NELL’AMBITO DEL COSIDDETTO domestic fair trade, il marchigiano Giovanni Girolomoni – erede di Gino che ha segnato la storia del biologico in Italia – si batte per mitigare le conseguenze del cambiamento climatico. Prima di tutto promuovendo le tecniche dell’agricoltura conservativa e rigenerativa, quali le rotazioni, minime lavorazioni e colture di copertura, con l’obiettivo di migliorare la fertilità dei terreni; poi con la ricerca – non speculativa – sui semi, in particolare i cosiddetti «grani antichi», che hanno una spiccata rusticità e sono quindi più resilienti ai cambiamenti climatici; infine assicurando i raccolti contro gli eventi atmosferici avversi. Ma nessuna polizza può sostituire i valori.
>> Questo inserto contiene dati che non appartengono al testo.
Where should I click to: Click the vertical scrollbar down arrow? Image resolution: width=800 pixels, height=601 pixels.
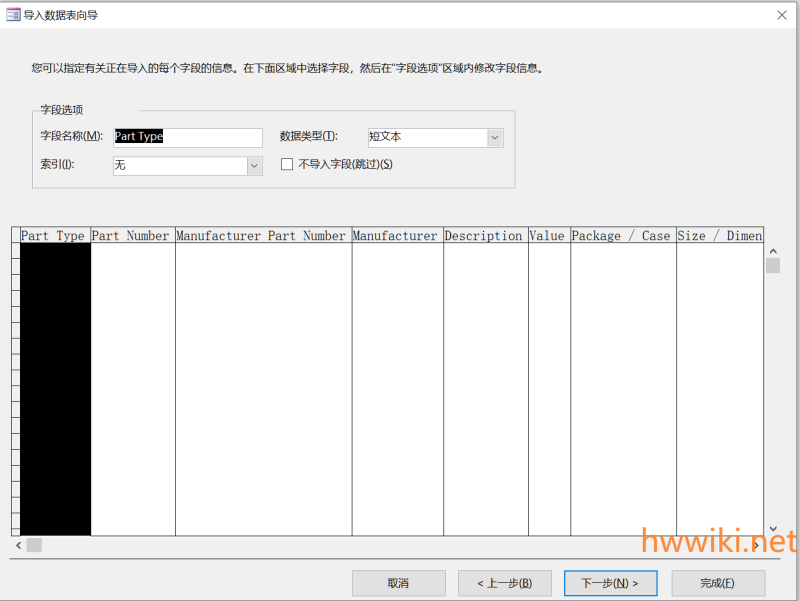[x=772, y=529]
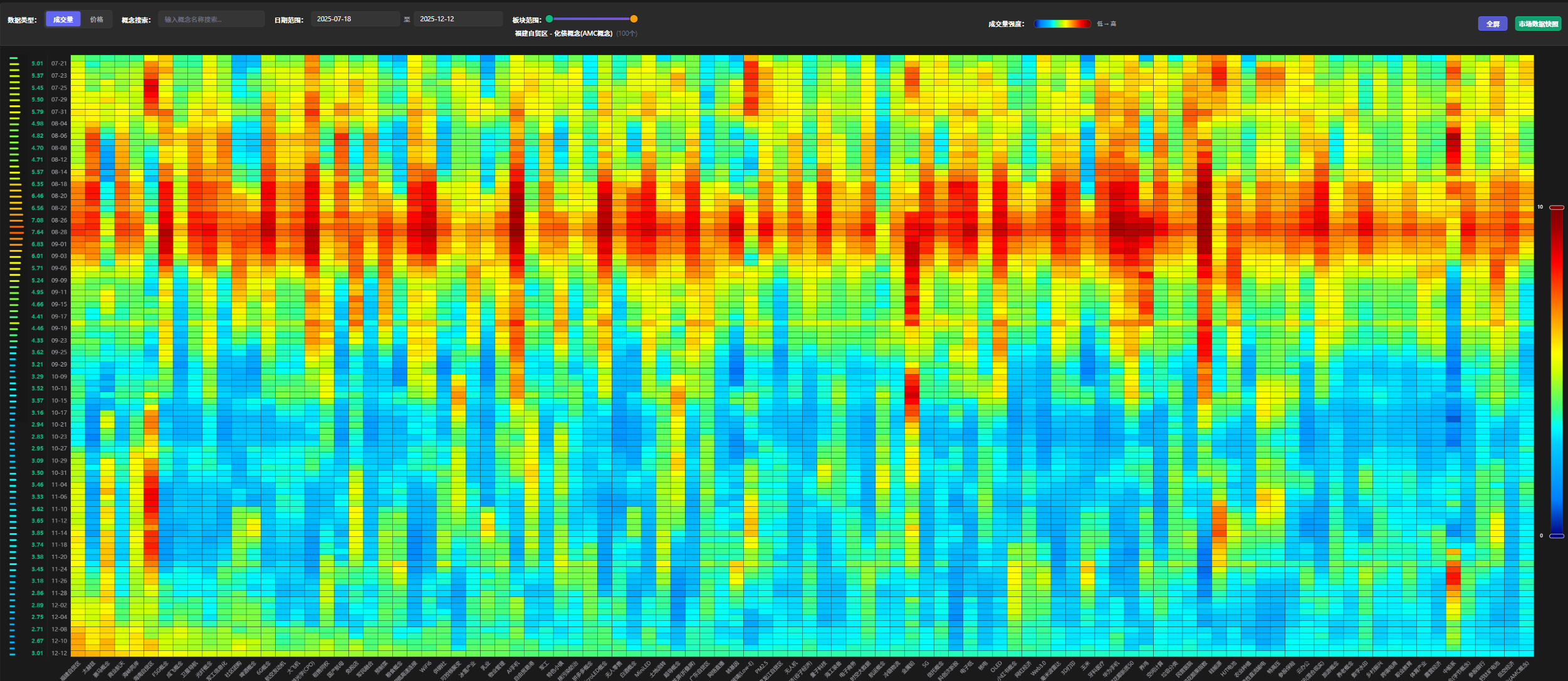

Così Alessandro Franceschini, vicepresidente di Altromercato: «Abbiamo iniziato tanti anni fa per una questione di giustizia. Ci ribolliva il sangue quando ci raccontavano dei coyotes che insieme alle multinazionali affamavano i produttori di caffè in Messico: 30 anni dopo, con la stessa logica, affrontiamo la crisi climatica, che colpisce in primis i più vulnerabili».